Top of Data to process
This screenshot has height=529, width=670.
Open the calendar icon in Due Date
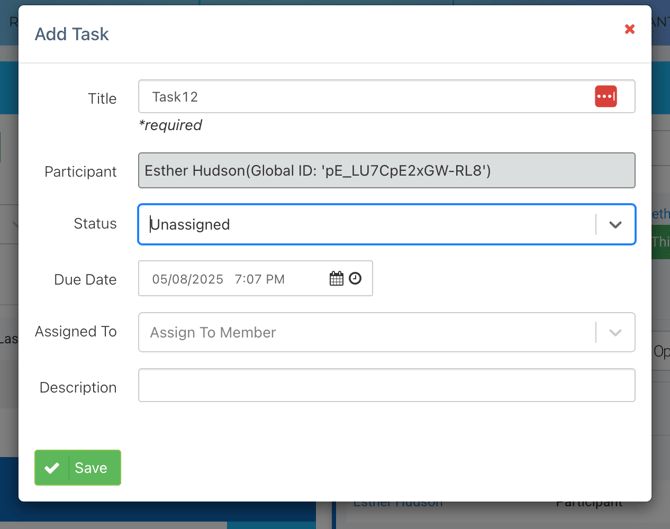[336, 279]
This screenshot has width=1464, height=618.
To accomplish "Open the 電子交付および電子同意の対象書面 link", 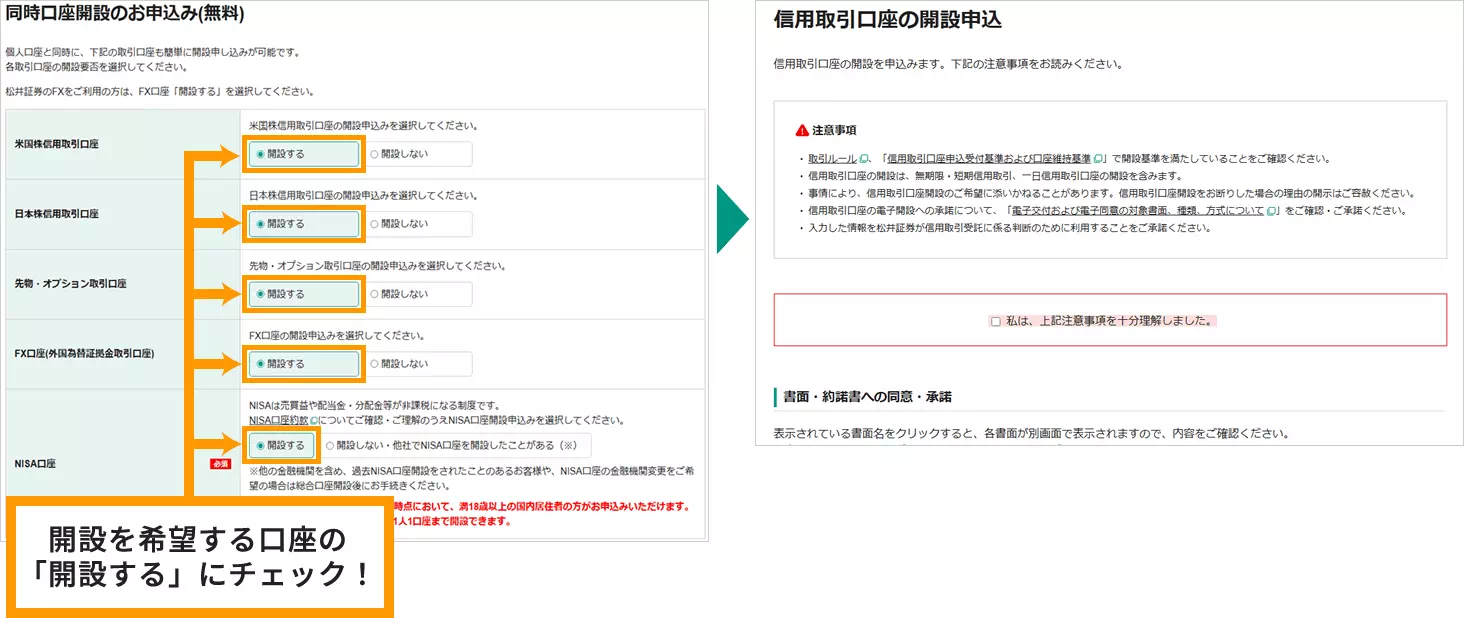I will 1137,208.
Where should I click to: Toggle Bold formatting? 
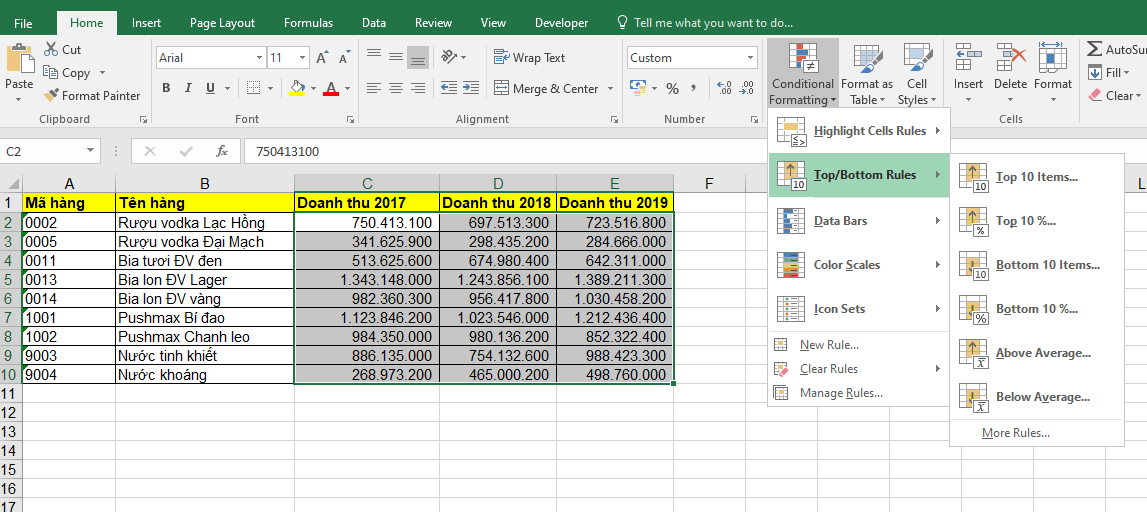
Bottom of Data to process
Work to be completed —
Tell how many lines in the data hold the string "height". Only the number is wanted.

Task answer —
2